Todo este asunto del Plan laboral en Chile y sus consiguientes reformas desde su creación, no hacen otra cosa que maquillar con pequeñas pinceladas de cambio un plan que rige desde la dictadura y que en la práctica lo mantiene estable y protegido.

En la práctica fomenta la desincentivación de la formación de sindicatos, estableciendo el denominado grupo negociador (coalición transitoria de trabajadores), que por lo general escasas veces llegan a representar los intereses de los trabajadores; siempre o casi siempre terminan siendo funcionales a los empleadores.

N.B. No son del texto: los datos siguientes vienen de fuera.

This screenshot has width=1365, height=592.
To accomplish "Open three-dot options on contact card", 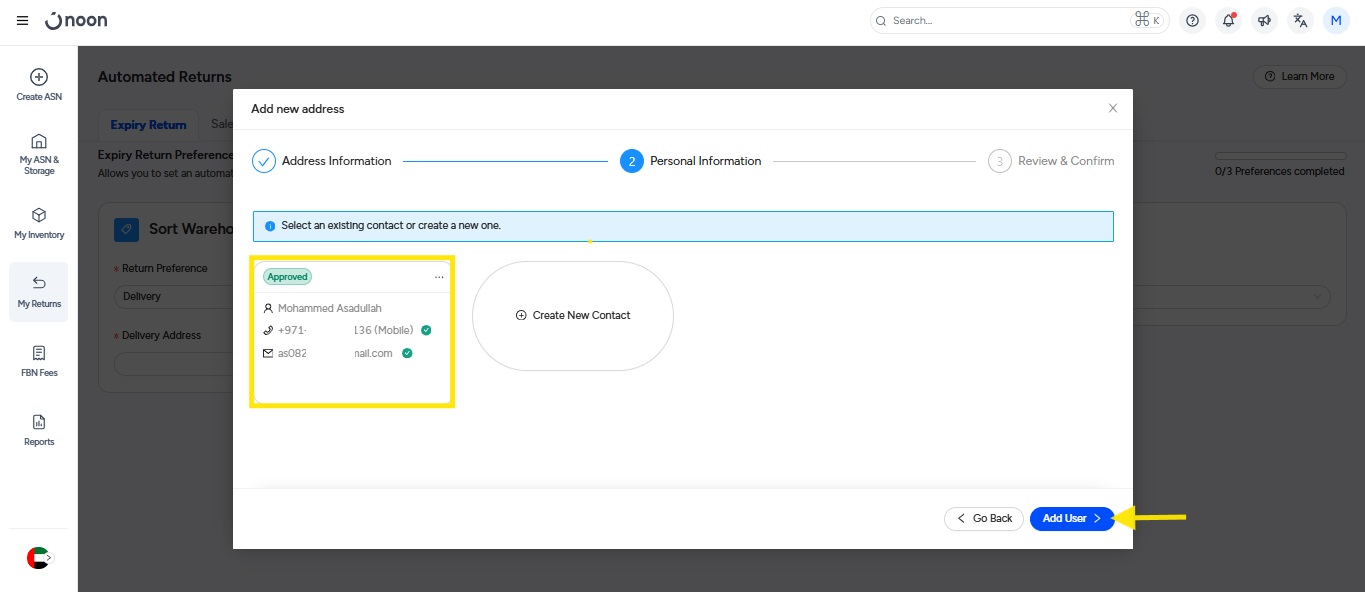I will click(439, 277).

Fija como nivel de negociación colectiva el ámbito de la empresa. A diferencia, cabe apuntarlo, de gran parte del mundo desarrollado donde el nivel donde se producirá la negociación colectiva es de elección de los trabajadores.

Establece un régimen legal de los más restrictivos referente a la huelga en el mundo. En efecto, en Chile prácticamente todas las manifestaciones de la huelga aceptadas internacionalmente son ilegales tales como la huelgas de solidaridad, huelgas profesionales, huelgas generales, etc. La única que se admite es la que se da dentro del reguladísimo proceso de negociación de empresa y, como si fuera poco, se permite al empleador reemplazar a los huelguistas desde el primer día de la huelga.

Cabe destacar también que Chile tiene uno de los niveles más bajos de negociación colectiva del mundo: 6 por ciento, que contrarresta con los demás países desarrollados del mundo, que alcanzan el 60 por ciento.

Chile a nombre de «promover las negociaciones colectivas en un ambiente de respeto, de diálogo y sin confrontación”, fomenta la resignación de los trabajadores, sometidos a un plan laboral que en lugar de proteger al más débil, al explotado, hace todo lo contrario.

De seguir así estaremos a un paso de la “esclavitud democrática”, donde tendremos que agregar un nuevo mandamiento: “dichoso aquel que cuente con trabajo”; acto seguido, pegarse tres puños en el pecho por contar con el privilegio de tener uno y de paso nuestros hijos tengan el privilegio de alimentarse al menos una vez al día.